Entries shown section start

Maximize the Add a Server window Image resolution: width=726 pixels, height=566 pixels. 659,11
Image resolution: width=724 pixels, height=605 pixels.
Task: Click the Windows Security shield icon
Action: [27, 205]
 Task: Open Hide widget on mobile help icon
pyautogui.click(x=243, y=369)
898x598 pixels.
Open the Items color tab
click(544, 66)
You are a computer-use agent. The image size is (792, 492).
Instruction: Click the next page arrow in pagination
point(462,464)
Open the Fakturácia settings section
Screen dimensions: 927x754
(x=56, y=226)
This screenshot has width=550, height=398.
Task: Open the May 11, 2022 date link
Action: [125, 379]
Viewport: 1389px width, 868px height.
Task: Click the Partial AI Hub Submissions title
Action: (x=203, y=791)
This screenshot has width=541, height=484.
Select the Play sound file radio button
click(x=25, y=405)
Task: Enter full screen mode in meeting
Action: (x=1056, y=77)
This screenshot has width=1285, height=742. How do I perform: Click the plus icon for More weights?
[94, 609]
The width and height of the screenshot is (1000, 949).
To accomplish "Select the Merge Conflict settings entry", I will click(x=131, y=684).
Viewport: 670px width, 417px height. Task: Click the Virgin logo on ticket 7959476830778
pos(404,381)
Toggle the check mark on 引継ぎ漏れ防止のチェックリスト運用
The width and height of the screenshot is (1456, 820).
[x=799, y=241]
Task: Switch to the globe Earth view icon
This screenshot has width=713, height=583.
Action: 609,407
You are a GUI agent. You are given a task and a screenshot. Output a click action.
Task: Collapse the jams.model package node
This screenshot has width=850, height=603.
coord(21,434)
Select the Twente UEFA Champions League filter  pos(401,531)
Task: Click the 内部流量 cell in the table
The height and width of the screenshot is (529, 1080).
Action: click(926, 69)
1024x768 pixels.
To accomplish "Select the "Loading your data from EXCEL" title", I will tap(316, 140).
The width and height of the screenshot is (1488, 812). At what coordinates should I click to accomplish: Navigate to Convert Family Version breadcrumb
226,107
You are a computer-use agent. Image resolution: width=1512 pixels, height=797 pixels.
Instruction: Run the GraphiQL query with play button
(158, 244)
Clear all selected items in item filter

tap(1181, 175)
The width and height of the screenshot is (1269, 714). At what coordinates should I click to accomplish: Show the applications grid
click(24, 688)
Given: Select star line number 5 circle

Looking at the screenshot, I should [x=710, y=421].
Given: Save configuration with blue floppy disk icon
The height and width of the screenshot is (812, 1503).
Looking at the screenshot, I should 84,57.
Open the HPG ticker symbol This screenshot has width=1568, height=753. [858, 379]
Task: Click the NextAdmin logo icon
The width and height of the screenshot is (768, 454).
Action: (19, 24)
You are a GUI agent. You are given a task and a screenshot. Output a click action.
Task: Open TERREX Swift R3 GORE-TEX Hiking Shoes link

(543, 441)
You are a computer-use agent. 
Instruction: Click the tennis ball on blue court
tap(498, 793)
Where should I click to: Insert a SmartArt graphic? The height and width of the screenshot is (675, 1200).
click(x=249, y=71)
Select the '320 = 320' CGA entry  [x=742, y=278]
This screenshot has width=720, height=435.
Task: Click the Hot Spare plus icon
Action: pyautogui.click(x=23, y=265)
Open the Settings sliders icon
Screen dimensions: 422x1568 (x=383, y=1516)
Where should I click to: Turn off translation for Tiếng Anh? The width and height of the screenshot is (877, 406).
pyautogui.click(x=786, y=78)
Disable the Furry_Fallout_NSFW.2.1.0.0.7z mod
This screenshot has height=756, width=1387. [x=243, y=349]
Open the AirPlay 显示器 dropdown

Entries shown section end

▶ [Exercise] Write out every entry again, exactly as it appears.

▶ [Answer]
Maximize the Add a Server window Image resolution: width=726 pixels, height=566 pixels. 659,11
Image resolution: width=724 pixels, height=605 pixels.
Task: Click the Windows Security shield icon
Action: [27, 205]
 Task: Open Hide widget on mobile help icon
pyautogui.click(x=243, y=369)
898x598 pixels.
Open the Items color tab
click(544, 66)
You are a computer-use agent. The image size is (792, 492).
Instruction: Click the next page arrow in pagination
point(462,464)
Open the Fakturácia settings section
Screen dimensions: 927x754
(x=56, y=226)
This screenshot has width=550, height=398.
Task: Open the May 11, 2022 date link
Action: [125, 379]
Viewport: 1389px width, 868px height.
Task: Click the Partial AI Hub Submissions title
Action: (x=203, y=791)
This screenshot has width=541, height=484.
Select the Play sound file radio button
click(x=25, y=405)
Task: Enter full screen mode in meeting
Action: (x=1056, y=77)
This screenshot has width=1285, height=742. How do I perform: Click the plus icon for More weights?
[94, 609]
The width and height of the screenshot is (1000, 949).
To accomplish "Select the Merge Conflict settings entry", I will click(x=131, y=684).
Viewport: 670px width, 417px height. Task: Click the Virgin logo on ticket 7959476830778
pos(404,381)
Toggle the check mark on 引継ぎ漏れ防止のチェックリスト運用
The width and height of the screenshot is (1456, 820).
[x=799, y=241]
Task: Switch to the globe Earth view icon
This screenshot has width=713, height=583.
Action: 609,407
You are a GUI agent. You are given a task and a screenshot. Output a click action.
Task: Collapse the jams.model package node
This screenshot has width=850, height=603.
coord(21,434)
Select the Twente UEFA Champions League filter  pos(401,531)
Task: Click the 内部流量 cell in the table
The height and width of the screenshot is (529, 1080).
Action: click(926, 69)
1024x768 pixels.
To accomplish "Select the "Loading your data from EXCEL" title", I will tap(316, 140).
The width and height of the screenshot is (1488, 812). At what coordinates should I click to accomplish: Navigate to Convert Family Version breadcrumb
226,107
You are a computer-use agent. Image resolution: width=1512 pixels, height=797 pixels.
Instruction: Run the GraphiQL query with play button
(158, 244)
Clear all selected items in item filter

tap(1181, 175)
The width and height of the screenshot is (1269, 714). At what coordinates should I click to accomplish: Show the applications grid
click(24, 688)
Given: Select star line number 5 circle

Looking at the screenshot, I should [x=710, y=421].
Given: Save configuration with blue floppy disk icon
The height and width of the screenshot is (812, 1503).
Looking at the screenshot, I should 84,57.
Open the HPG ticker symbol This screenshot has width=1568, height=753. [858, 379]
Task: Click the NextAdmin logo icon
The width and height of the screenshot is (768, 454).
Action: (19, 24)
You are a GUI agent. You are given a task and a screenshot. Output a click action.
Task: Open TERREX Swift R3 GORE-TEX Hiking Shoes link

(543, 441)
You are a computer-use agent. 
Instruction: Click the tennis ball on blue court
tap(498, 793)
Where should I click to: Insert a SmartArt graphic? The height and width of the screenshot is (675, 1200).
click(x=249, y=71)
Select the '320 = 320' CGA entry  [x=742, y=278]
This screenshot has width=720, height=435.
Task: Click the Hot Spare plus icon
Action: pyautogui.click(x=23, y=265)
Open the Settings sliders icon
Screen dimensions: 422x1568 (x=383, y=1516)
Where should I click to: Turn off translation for Tiếng Anh? The width and height of the screenshot is (877, 406).
pyautogui.click(x=786, y=78)
Disable the Furry_Fallout_NSFW.2.1.0.0.7z mod
This screenshot has height=756, width=1387. [x=243, y=349]
Open the AirPlay 显示器 dropdown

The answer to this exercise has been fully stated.